# Hottentot - The Extended Jam Version



## Guest (Jun 8, 2013)

Ended rehearsal on Wednesday night with an extended jam on a Hottentot jam and damn if it didn't turn out super awesome. Awesome enough to share.

https://dl.dropboxusercontent.com/u/870088/Akale/Songs/2013-06-05/10-Hottentot-with-Extended-Jam.mp3


----------



## Macki (Jun 14, 2010)

That was awesome - love that tune!


----------



## hardasmum (Apr 23, 2008)

The term "jam" makes me cringe. I clicked on your link cautiously...

Whoah! You have some S O U L ! 

I love the B3 tones. All you need to complete this outfit is a funky flute player. Totally up my alley. Wish that you played within driving distance of me.


----------



## shoretyus (Jan 6, 2007)

Very nice
thanks


----------



## bolero (Oct 11, 2006)

wow that was awesome...nice work!!


----------



## Guest (Jun 9, 2013)

Hey! Thanks so much for all the kind words guys! This band is really pushing me as a guitarist and I'm having a blast. They're all stellar musicians as you can hear.

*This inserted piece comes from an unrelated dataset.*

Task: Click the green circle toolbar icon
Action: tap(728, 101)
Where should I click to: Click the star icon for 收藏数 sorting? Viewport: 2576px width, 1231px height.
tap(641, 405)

hardasmum: there are only two phish heads in the band, me and the drummer Adam, so it doesn't go to *that* kind of jamming very often. Though we're toying with maybe doing Bouncing Around the Room. And I took an immense amount of pleasure in introducing our bass player to Phish by way of Down With Disease -- he worked for a solid week just to nail the off time feel of that bass intro. That B3 you hear is coming out of a Nord keyboard --- glorious sounding synth when it's played by a guy as talented as our keyboard player.


----------